— START OF TASK INPUTS —
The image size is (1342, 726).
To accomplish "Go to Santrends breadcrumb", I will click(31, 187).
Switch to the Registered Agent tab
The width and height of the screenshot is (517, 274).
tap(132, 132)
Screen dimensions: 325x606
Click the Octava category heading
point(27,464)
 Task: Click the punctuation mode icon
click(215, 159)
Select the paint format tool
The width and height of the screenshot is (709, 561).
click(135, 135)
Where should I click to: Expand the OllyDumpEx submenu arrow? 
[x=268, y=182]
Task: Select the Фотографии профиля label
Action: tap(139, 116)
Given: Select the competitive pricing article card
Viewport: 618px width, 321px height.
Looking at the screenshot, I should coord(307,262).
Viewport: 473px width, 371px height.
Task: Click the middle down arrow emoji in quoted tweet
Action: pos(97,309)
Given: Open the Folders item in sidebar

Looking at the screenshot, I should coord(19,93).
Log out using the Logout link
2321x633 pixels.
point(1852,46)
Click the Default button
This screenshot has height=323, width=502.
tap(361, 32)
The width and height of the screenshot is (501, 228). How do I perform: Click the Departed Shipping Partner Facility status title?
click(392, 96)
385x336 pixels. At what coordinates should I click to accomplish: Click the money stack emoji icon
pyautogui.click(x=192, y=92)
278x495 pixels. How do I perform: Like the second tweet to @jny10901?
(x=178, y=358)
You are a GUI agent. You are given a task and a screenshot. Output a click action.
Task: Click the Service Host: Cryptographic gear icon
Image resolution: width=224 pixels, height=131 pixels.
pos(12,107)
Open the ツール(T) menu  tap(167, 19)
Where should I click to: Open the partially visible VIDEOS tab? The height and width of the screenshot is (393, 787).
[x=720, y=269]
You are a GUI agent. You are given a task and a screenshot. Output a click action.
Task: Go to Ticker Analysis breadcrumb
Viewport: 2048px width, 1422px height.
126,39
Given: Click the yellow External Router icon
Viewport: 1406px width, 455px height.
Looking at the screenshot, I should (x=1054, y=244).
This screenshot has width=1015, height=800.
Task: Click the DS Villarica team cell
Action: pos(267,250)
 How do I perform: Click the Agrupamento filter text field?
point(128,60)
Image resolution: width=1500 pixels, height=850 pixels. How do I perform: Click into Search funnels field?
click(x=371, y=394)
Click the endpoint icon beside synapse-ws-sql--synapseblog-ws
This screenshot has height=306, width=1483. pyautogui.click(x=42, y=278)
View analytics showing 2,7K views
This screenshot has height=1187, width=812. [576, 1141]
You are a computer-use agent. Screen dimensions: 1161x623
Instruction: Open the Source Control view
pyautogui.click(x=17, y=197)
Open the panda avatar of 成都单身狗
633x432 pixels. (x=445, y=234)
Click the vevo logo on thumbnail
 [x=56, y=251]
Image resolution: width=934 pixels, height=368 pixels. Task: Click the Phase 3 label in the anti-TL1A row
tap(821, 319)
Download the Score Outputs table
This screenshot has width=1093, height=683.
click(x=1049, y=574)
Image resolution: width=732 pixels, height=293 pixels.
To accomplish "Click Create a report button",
— END OF TASK INPUTS —
THE TASK. How many lines in the listing above contain the string "dimensions", with case taken into account? Give only the number.

FINISHED EXERCISE. 2